Remove Turing-completeness: Languages of restricted expressive power may have decidable nontrivial behavioral properties; for example, equivalence of regular expressions, which allows guaranteed optimization of regular expression matching.
Make the property trivial; that is, make it (or its negation) hold for all programs. In other words, build it into the programming language. This is what static type systems and emerging technologies such as proof-carrying code can provide. They constitute a cunning turning of the tables: Instead of program analysis fighting an uphill battle against arbitrary programs thrown its way it forces the programmer to provide what amounts to a checkable proof that the program has the desired property. Very often we need to analyze general-purpose programs without the privilege of foresight provided by the programmer and enforced by the programming language, however. This leaves only the third possibility:
Allow approximate answers; that is, allow the program analysis to return "don’t know" answers or to run forever (which is practically tantamount to "don’t know"). Since a "don’t know" answer constitutes a false positive whenever the (desirable) property really holds, a key challenge is designing a program analysis to be sufficiently precise for its intended application so it does not drown its user (whether human or another system such as a compiler) in false positives: An analysis returning 1,000 warnings ("don’t know") of which only 10 turn out to be bonafide bugs may not be practically useful.
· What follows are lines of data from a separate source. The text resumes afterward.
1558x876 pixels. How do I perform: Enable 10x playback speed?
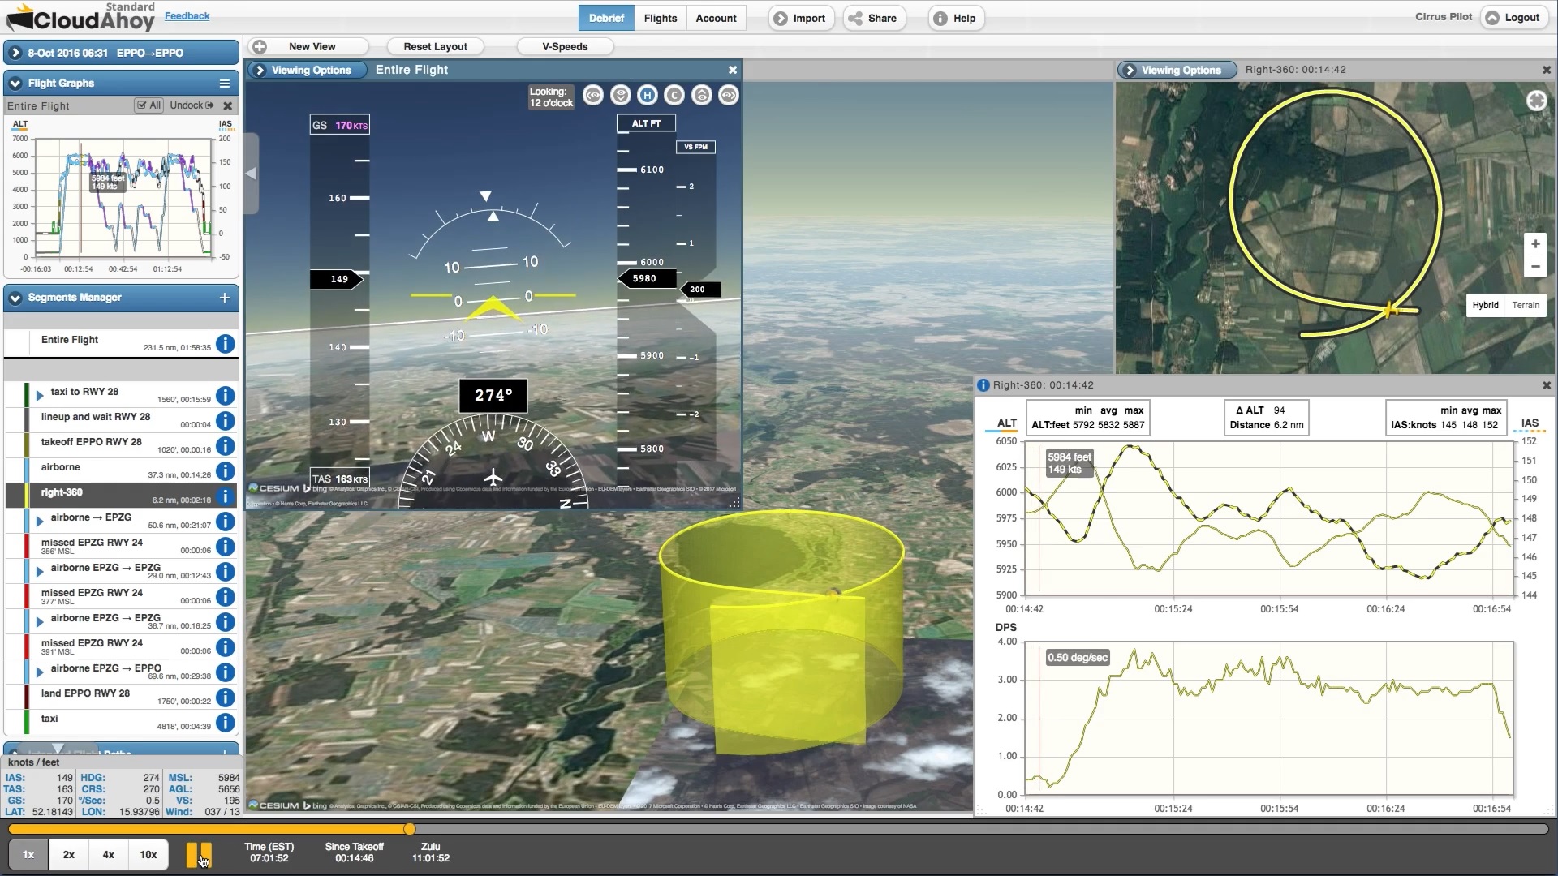148,855
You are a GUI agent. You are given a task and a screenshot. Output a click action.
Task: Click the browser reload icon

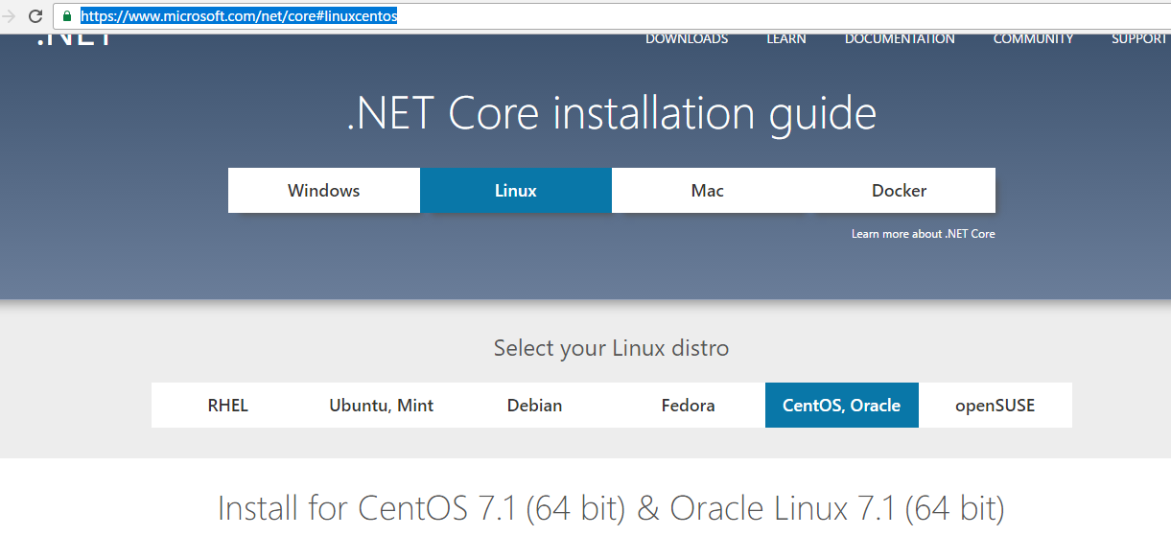coord(35,16)
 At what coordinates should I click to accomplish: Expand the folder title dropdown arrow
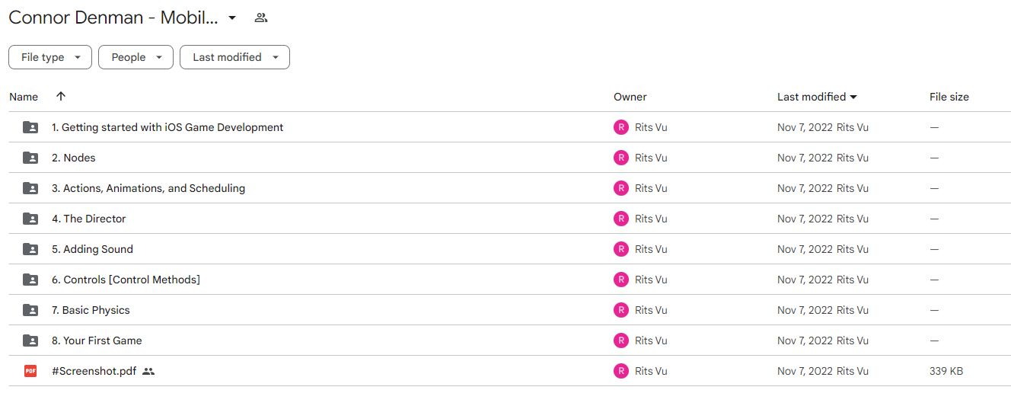(232, 18)
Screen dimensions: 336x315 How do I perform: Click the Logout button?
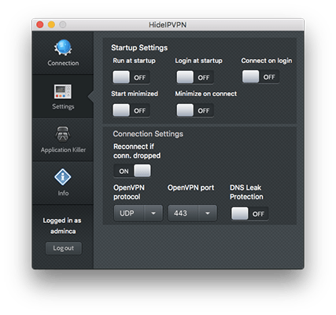[x=64, y=248]
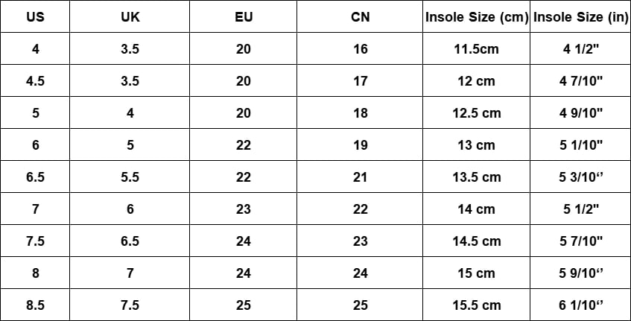Select the CN column header
Screen dimensions: 631x321
click(x=360, y=17)
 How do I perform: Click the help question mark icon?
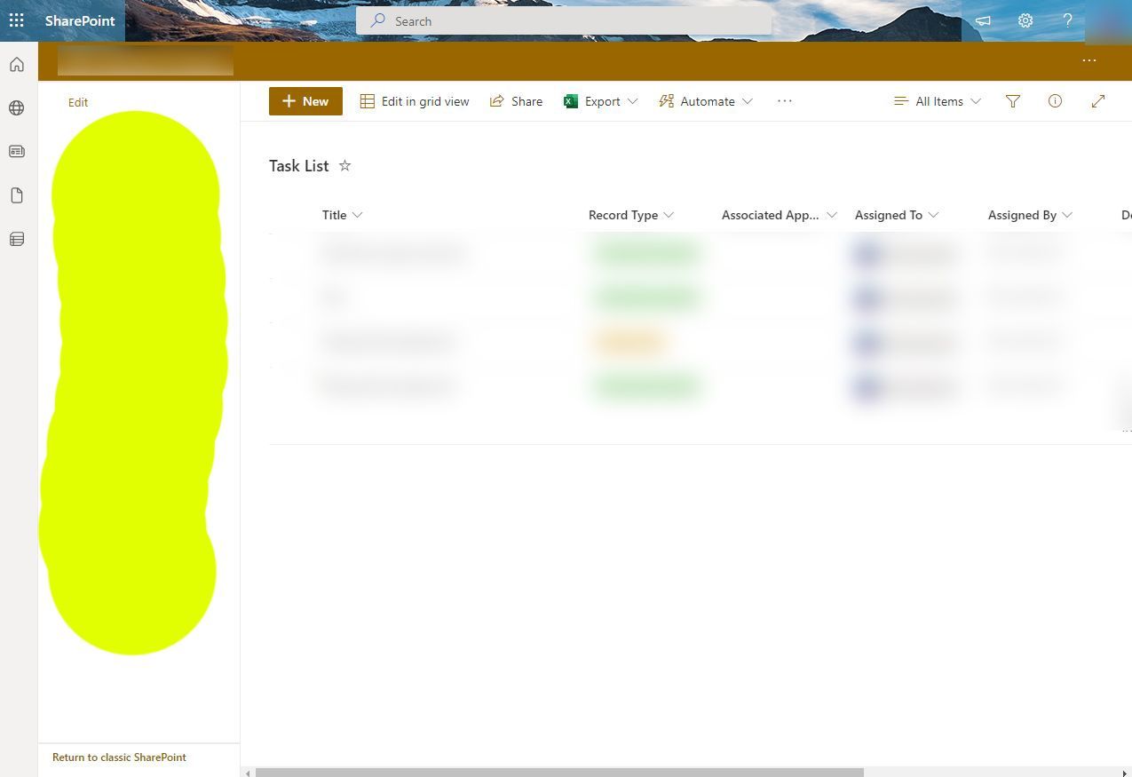click(x=1067, y=20)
The following paper provides a powerful sound static analysis framework for C programs and nontrivial behavioral properties. The authors show that a precise compositional program analysis that is context-sensitive and path-sensitive is possible for huge code bases of central importance to our day-to-day computing infrastructure. In particular, they show that null derefence bugs, which require interprocedural data flow analysis, can be found without drowning them in false positives.

Their starting point is an abstract model of a program where infinite domains are finitely approximated and certain steps are replaced by nondeterministic steps resulting in unknown results; for example, the integers may be replaced by a single abstract value (representing all integers) and the result of an arithmetic comparison may be approximated by a nondeterministic choice of a Boolean value for the result. We can think of these steps as internal choices: the abstract model just performs the internal choices without external control. This abstraction is familiar from software model checking.

The authors contend it is important for practical precision to model the results of internal choices as unknowns: once a choice is performed the result is unknown, but every time we need the value it is the same. Their key insight is we are typically only interested in whether an abstracted function has a property for all possible sequences of internal choices in its body or for some particular sequence, or indeed both. This is captured by logical constraints for the input-output relation of a function where all the internal choices are universally, respectively existentially bound.

The paper outlines conceptually independent and generally applicable steps assembled into a solution pipeline: quantifier elimination, symbolic fixed-point computation to compute closed forms for recursive constraints, and finally constraint solving, bringing together and leveraging techniques ranging from the foundation of (Boolean) logic to state-of-the-art SAT-solving. Their execution requires care, as the authors explain aided by their selection of an illustrative fragment of C and a running example developed from source code to analysis result.

The challenge of bug hunting in large C code bases has seen the rise and application of techniques that are neither sound nor complete nor even stable: their result may depend on the machine load, other programs analyzed before or simultaneously, and other factors completely extrinsic to the program at hand. A bug is a bug, whichever way you catch it, the argument goes. This paper illustrates that the days of feasible, well-specified, sound, and sufficiently precise static program analysis for bug hunting even in huge code bases are not numbered.